Should be a fun Saturday afternoon!
 

KoffMixtures

Well-Known Member
Location
South Yorkshire
Hi, Guy's.
Appreciate this is an old thread, but it seems this is a suitable option to ask a question.
I'm in the process of stripping my '78 'Shopper' to give it a deep service.

The Dynohub equipped versions have a distinctive rear light assembly with a lovely red lens which has to be removed to access the bulb and somehow detach the wiring.

My problem....how to remove the lens?
It appears it needs twisting (anti-clockwise?) to release it.

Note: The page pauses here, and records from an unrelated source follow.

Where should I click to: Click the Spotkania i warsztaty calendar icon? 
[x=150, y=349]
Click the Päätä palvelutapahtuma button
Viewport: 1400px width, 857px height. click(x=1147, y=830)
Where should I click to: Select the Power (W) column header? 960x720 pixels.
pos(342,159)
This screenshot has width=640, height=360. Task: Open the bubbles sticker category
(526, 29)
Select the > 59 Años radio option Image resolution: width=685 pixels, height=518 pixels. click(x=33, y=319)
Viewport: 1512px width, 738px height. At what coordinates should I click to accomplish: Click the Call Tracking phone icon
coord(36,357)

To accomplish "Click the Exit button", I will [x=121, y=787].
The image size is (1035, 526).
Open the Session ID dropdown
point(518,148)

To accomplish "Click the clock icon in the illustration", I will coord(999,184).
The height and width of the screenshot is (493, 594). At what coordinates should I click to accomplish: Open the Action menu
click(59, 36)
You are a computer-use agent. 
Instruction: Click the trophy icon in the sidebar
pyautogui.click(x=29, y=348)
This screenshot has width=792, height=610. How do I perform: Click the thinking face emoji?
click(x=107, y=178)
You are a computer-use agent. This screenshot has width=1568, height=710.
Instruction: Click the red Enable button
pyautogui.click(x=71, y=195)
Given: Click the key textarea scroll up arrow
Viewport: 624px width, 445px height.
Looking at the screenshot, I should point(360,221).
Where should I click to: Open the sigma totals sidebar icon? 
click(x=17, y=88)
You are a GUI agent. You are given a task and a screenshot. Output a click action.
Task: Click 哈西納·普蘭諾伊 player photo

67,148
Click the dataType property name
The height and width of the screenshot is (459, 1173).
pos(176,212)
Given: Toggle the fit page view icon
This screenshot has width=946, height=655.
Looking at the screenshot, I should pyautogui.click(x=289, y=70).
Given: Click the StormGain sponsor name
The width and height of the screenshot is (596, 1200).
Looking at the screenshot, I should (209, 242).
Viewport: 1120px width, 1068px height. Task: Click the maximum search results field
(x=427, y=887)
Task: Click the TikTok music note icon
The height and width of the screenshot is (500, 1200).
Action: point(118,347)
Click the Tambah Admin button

Mine only moves a minimal amount.
As this cycle is in exceptional condition, I'm hoping to not damage such fittings.
Would someone please reassure me on how to proceed?
 

EltonFrog

Legendary Member
Its been a while, but if I recall correctly, when you have twisted it that small amount it pulls off. I'll go and have a look at mine a bit later and check and report back.
 

EltonFrog

Legendary Member
Well, this is awkward. I can't get mine off either! I'm pretty sure I did it a few years ago, I can twist it, but cant get the lens off.
 

KoffMixtures

Well-Known Member
Location
South Yorkshire
Hi, 'EF'.

Finally got the lens off...a good squirt of WD40.
It twists about 90degrees to the left and pops off.
Bulb is plastic and pulls out of two connectors.

Problem now is how to remove the reflector....!!!!

This has to be solved so I can remove the back mudguard.
Though the innards of the lamp are now exposed, in reality I'm no further forward.
A frustrating state of affairs.
 

EltonFrog

Legendary Member
Hi, 'EF'.

Finally got the lens off...a good squirt of WD40.
It twists about 90degrees to the left and pops off.
Bulb is plastic and pulls out of two connectors.

Problem now is how to remove the reflector....!!!!

This has to be solved so I can remove the back mudguard.
Though the innards of the lamp are now exposed, in reality I'm no further forward.
A frustrating state of affairs.

Fab!
 

KoffMixtures

Well-Known Member
Location
South Yorkshire
Yes.....but....that was half the problem.

It is clear (makes sense) the 2 brass contact fittings were crimped onto the wires after original assembly.
That makes them an 'interference' fit through both the reflector and the lamp housing.
It's a hell of a faff, but after much cussing, they came out.
Not looking forward to re-fitting them, but at least I can now remove the mudguard.